La elección entre ETFs y fondos no tiene una respuesta única: depende de tu horizonte temporal, tu estrategia, la frecuencia con la que planeas hacer cambios y el importe que inviertes. Para un inversor joven con horizonte de 30 años que sigue una estrategia buy-and-hold simple con un solo índice global y no planea hacer rebalanceos frecuentes, un ETF puede ser perfectamente válido, especialmente si los costes son menores.
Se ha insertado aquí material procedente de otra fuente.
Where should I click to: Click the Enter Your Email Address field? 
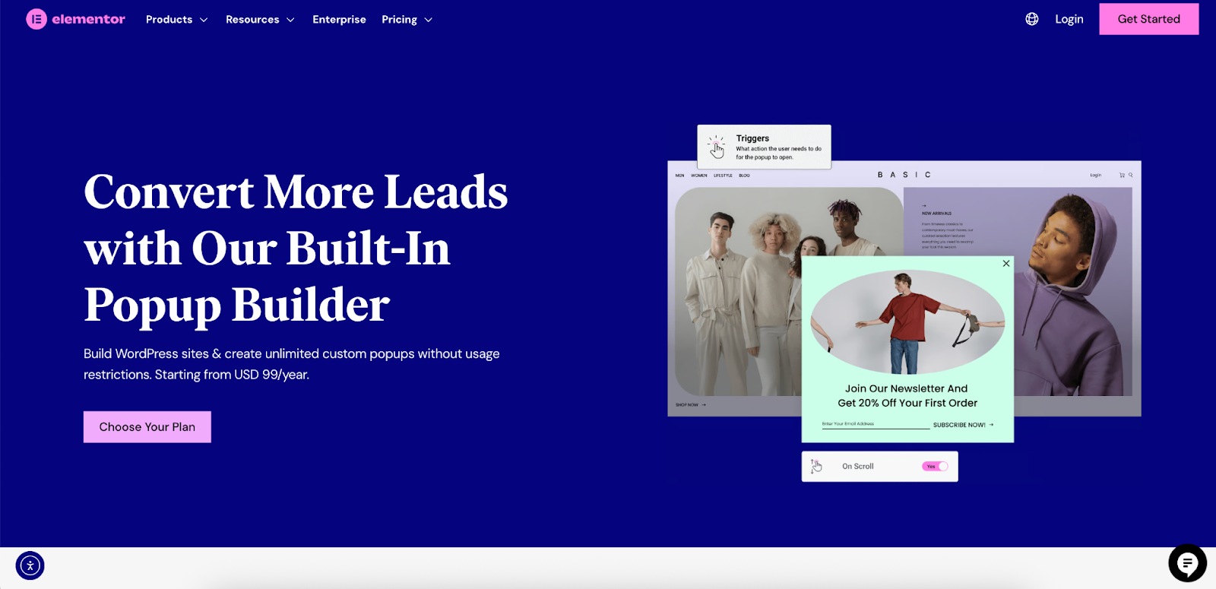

Para un inversor con mayor patrimonio, que realiza rebalanceos periódicos entre renta variable y fija, que quiere cambiar de estrategia a lo largo de los años o que acumula en varios índices simultáneos, los fondos de inversión ofrecen una ventaja fiscal clara gracias al régimen de traspasos. La diferencia puede materializarse en miles de euros de ahorro fiscal acumulado en horizontes largos.

Algunos inversores optan por una combinación: ETFs para la parte de la cartera que mantienen de forma indefinida sin tocar, y fondos para la parte con la que hacen ajustes tácticos o de asignación. No hay ningún impedimento para tener ambos tipos de productos simultáneamente. Lo importante es entender las implicaciones fiscales de cada movimiento antes de ejecutarlo.

Tips express

  • Antes de vender cualquier posición con ganancia significativa, consulta con un asesor fiscal o calcula tú mismo el impacto en tu declaración. Una venta mal planificada a finales de año puede empujarte a un tramo impositivo superior que habría sido evitable repartiendo la operación en dos ejercicios distintos.